Document extract »
===

So what does photo-matching do? If you have a good photograph (or multiple photographs) of the thing you want to model, SketchUp’s photo-matching feature can help you create your model. This application is how 99 percent of modelers use this feature, and the technique we focus on in this section. (You can also match an existing model to a photo.)
Photo-matching works only on photographs of objects with at least one pair of surfaces that are at right angles to each other. Luckily, this includes millions of things you may want to build. But still, if the thing you want to photo-match is entirely round, or wavy, or even triangular, this method won’t work.
Here are tips for choosing a photo for this process:
The following types of photos, illustrated in Figure 8-10, work especially well with SketchUp's Match Photo feature:
The Match Photo feature helps you build a model based on a photograph. Here are two basic concepts:
Follow these steps to start building a model from a photo:
Choose Camera ⇒ Match New Photo.
A dialog box opens.
Select the image on your computer that you want to use and click the Open button.
The dialog box closes, and you see the image you chose in your modeling window. You also see a jumble of colorful techno-spaghetti, as shown in Figure 8-11. Don’t worry — it’s all part of the photo-matching interface.
In the Match Photo panel, choose the style that matches your photograph: Inside, Above (for an aerial view), or Outside (for an outdoor view taken at ground level).
For the barn shown in this example, we selected Outside.
Click and drag the end points of the green perspective bars so that each bar lines up with edges in the photo that should be parallel to the model's green axis.
The tops and bottoms of windows are good candidates, as are rooflines, tabletops, and ceiling tiles. In our example, we align the green perspective bars with the barn’s roofline.
The following tips can help you position the bars correctly:
Click and drag the endpoints of the red perspective bars so that they line up with edges in the photo that should be parallel to the model's red axis.

===

Provided data »

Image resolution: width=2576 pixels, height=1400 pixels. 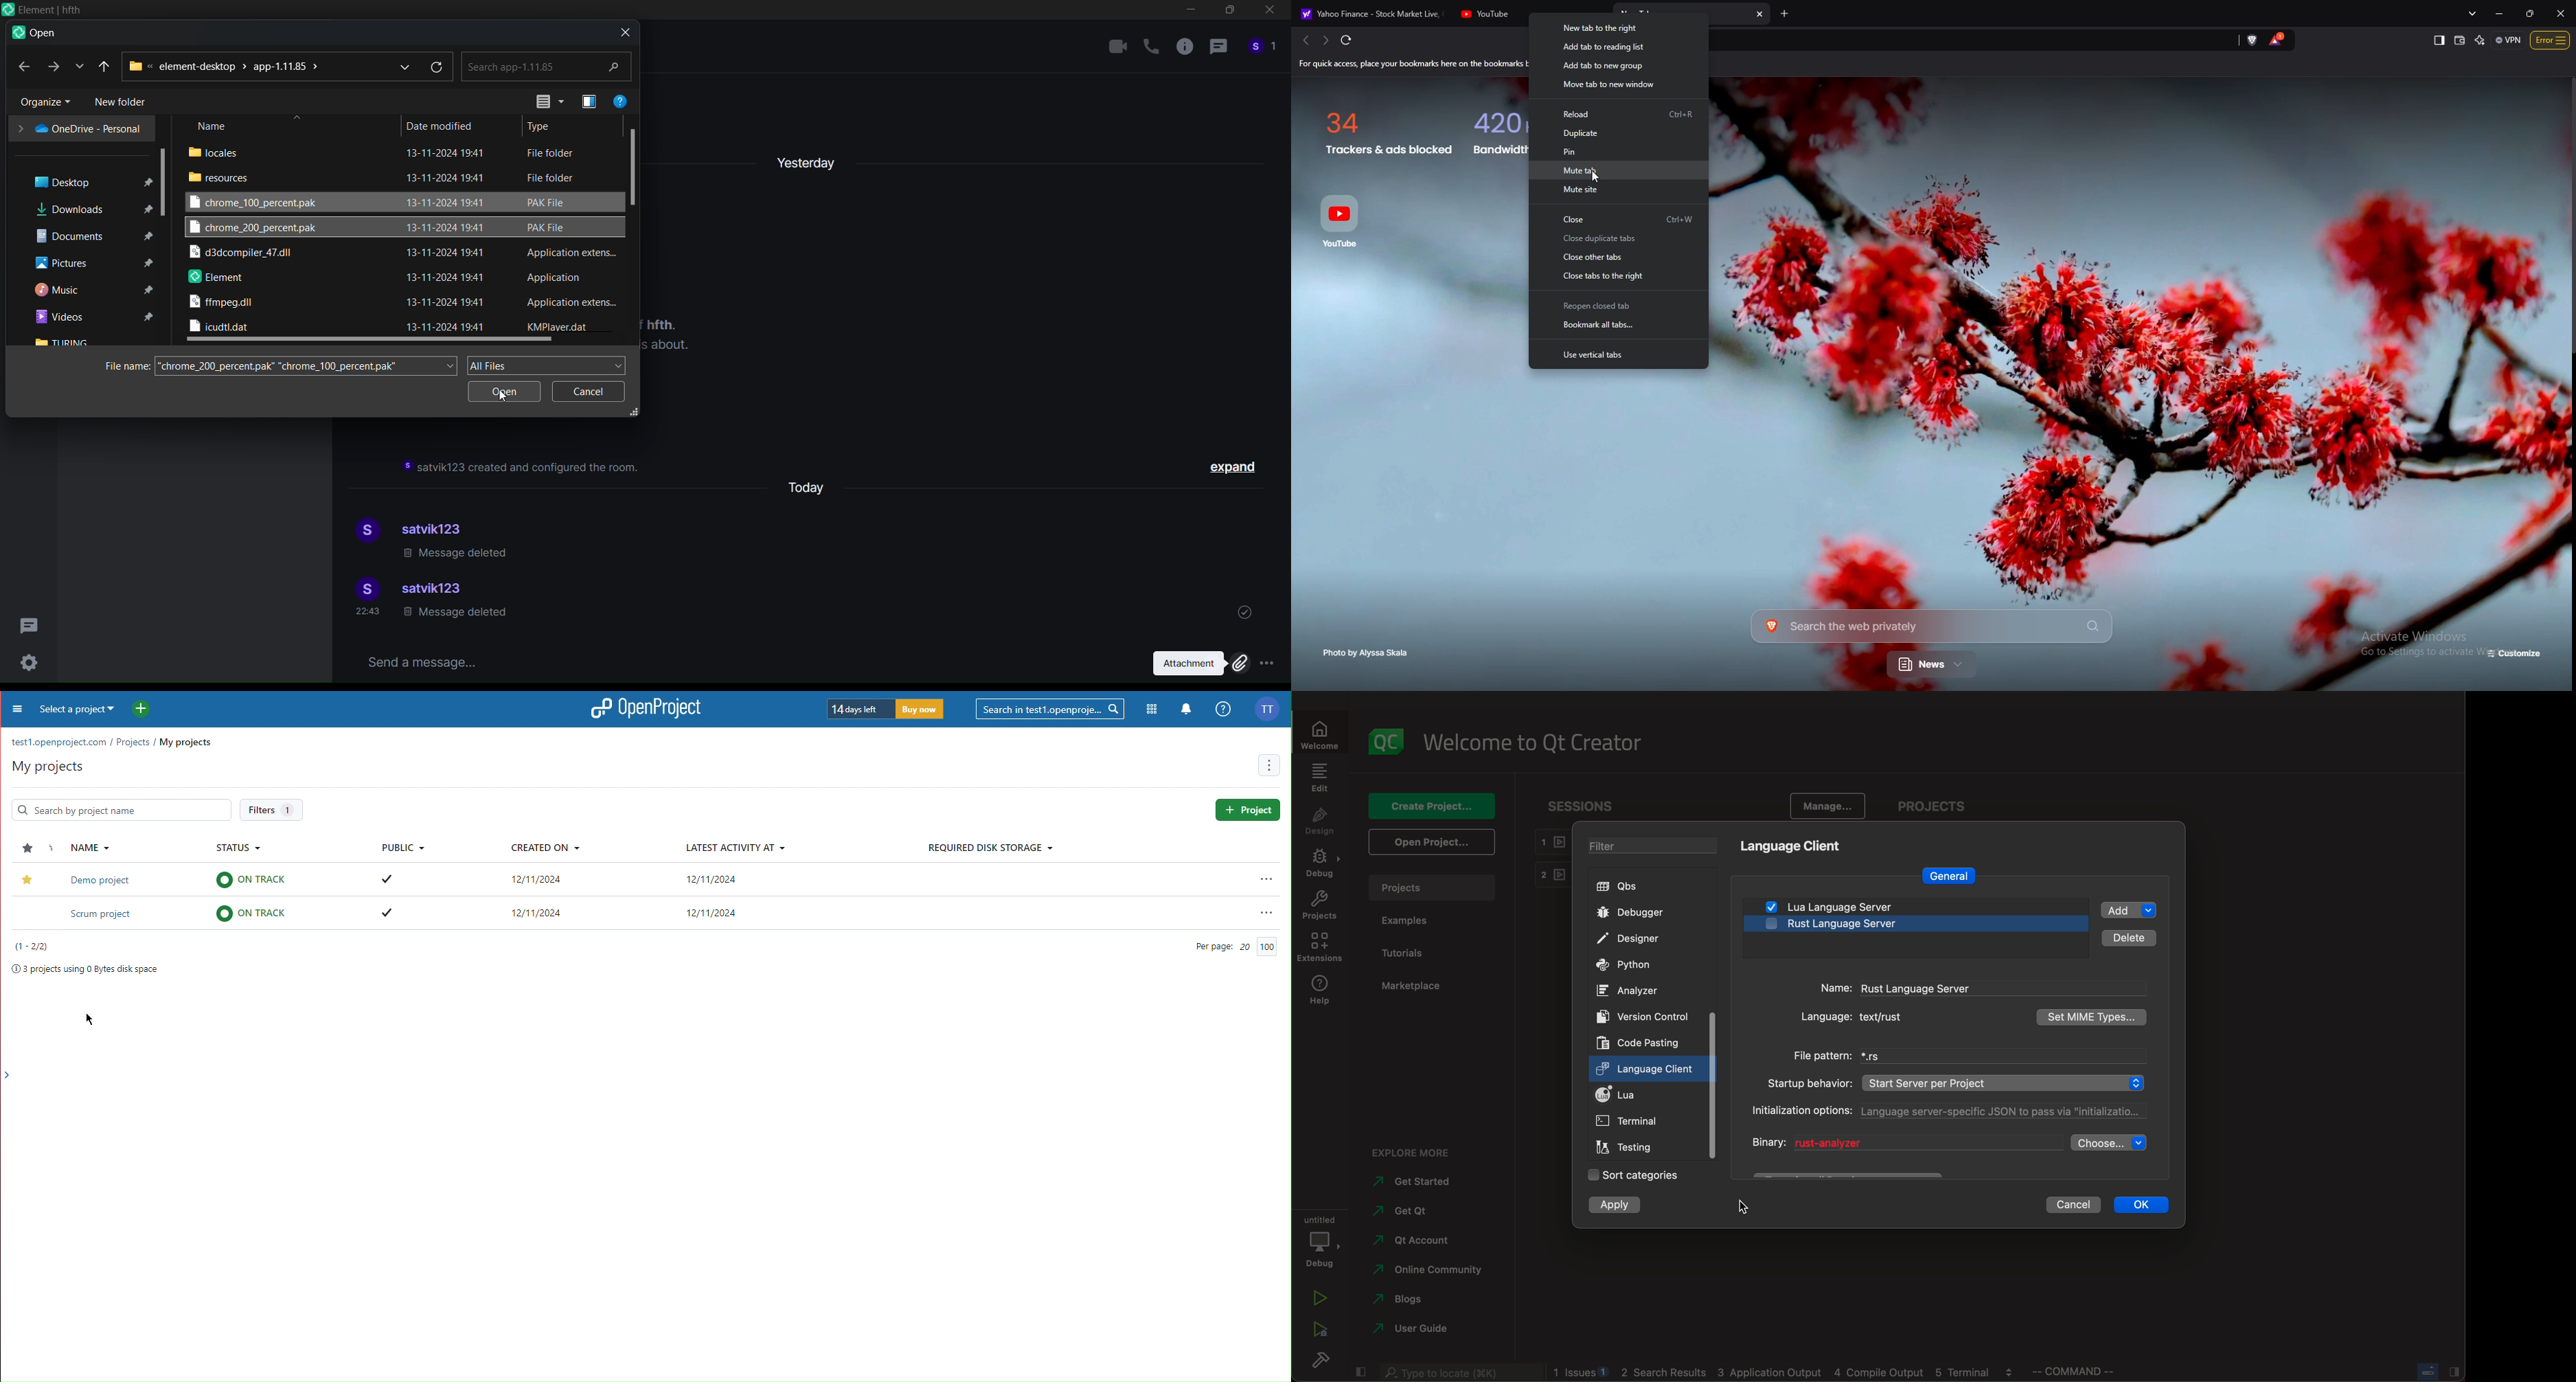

===

Parts of the exercise »
A - Translate this sentence from the SketchUp photo-matching text into Spanish: "Photo-matching works only on photographs of objects with at least one pair of surfaces that are at right angles to each other."
B - Carry on the SketchUp photo-matching walkthrough from the point where it stops.

Set of answers »
A - El emparejamiento de fotos solo funciona con fotografías de objetos que tengan al menos un par de superficies en ángulo recto entre sí.

B -
The edges must be perpendicular to the first set of edges, or photo-matching doesn’t work. In our example, we align the red perspective bars to edges on the barn’s siding that are also perpendicular to the green perspective bars. You can see the result in Figure 8-12.
Drag the axis origin (the little square where the axes come together) to a place where your building touches the ground and right at the intersection of two perpendicular edges, as shown in Figure 8-13.
Setting the axis origin is how you tell SketchUp where the ground plane is. After you set the axis origin in the right place, notice that the horizon line, which is the horizontal yellow bar, lines up with the horizon in your photo.
As long as you place the perspective bars correctly, the horizon line bar typically takes care of itself. However, now you know what the yellow horizon line bar does in case you need it.
(Optional) In the Match Photo panel, set the grid spacing so that you can roughly scale your model to your photo.
In our example, we leave the Spacing option set to the default of 5 feet. We know the barn is about 20 feet tall. 4 gridlines are all we need to scale the model to the photo (because 4 × 5 = 20).
If you're photo-matching an arena or a skyscraper, you probably need to adjust the grid spacing so that the grid can scale to such a large width or height.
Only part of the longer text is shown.